===== Input data
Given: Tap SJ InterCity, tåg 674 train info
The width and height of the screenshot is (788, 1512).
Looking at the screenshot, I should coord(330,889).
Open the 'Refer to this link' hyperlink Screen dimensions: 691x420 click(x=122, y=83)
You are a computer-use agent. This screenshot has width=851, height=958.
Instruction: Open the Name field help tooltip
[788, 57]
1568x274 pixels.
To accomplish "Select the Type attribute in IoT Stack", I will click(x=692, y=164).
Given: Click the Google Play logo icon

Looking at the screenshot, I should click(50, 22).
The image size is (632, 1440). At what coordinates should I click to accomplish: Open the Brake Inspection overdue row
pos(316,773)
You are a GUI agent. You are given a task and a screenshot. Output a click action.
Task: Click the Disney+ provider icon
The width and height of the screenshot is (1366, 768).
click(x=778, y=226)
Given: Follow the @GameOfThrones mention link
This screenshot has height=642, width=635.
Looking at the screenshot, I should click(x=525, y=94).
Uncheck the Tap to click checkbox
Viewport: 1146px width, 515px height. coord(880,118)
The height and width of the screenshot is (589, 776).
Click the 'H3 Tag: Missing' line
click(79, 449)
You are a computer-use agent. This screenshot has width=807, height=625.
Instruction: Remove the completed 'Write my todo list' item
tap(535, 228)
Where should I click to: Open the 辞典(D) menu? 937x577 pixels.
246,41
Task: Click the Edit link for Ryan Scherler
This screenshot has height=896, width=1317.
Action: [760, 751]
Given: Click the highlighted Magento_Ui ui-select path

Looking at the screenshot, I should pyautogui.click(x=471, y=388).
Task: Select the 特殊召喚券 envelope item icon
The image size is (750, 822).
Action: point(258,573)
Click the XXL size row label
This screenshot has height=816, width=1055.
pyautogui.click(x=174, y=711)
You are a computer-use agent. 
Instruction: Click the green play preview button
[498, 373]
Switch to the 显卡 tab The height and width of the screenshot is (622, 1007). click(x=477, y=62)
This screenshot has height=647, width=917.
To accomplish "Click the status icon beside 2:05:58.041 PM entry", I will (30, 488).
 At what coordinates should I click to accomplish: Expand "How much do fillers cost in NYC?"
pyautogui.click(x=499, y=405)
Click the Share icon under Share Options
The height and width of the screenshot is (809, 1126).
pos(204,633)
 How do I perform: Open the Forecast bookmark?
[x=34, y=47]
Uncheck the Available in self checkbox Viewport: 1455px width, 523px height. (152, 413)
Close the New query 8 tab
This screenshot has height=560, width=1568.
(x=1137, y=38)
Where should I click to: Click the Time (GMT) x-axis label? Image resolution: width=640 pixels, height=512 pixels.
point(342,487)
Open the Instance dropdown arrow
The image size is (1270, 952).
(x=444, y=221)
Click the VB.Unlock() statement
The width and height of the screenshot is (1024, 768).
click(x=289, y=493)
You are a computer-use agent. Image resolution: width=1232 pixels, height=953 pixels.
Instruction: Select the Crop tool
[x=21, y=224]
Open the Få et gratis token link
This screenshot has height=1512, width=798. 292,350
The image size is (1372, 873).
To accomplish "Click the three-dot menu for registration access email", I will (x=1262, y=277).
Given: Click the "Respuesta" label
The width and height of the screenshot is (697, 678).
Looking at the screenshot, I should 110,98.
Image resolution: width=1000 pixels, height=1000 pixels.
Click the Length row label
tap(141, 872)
==========
> Exercise aim
Every line above from the line with "The width and height of the screenshot is (1366, 768)." to the line with "The height and width of the screenshot is (589, 776)." is wanted, ends included; write them out exactly and add no other line.

> Exercise response
The width and height of the screenshot is (1366, 768).
click(x=778, y=226)
Given: Follow the @GameOfThrones mention link
This screenshot has height=642, width=635.
Looking at the screenshot, I should click(x=525, y=94).
Uncheck the Tap to click checkbox
Viewport: 1146px width, 515px height. coord(880,118)
The height and width of the screenshot is (589, 776).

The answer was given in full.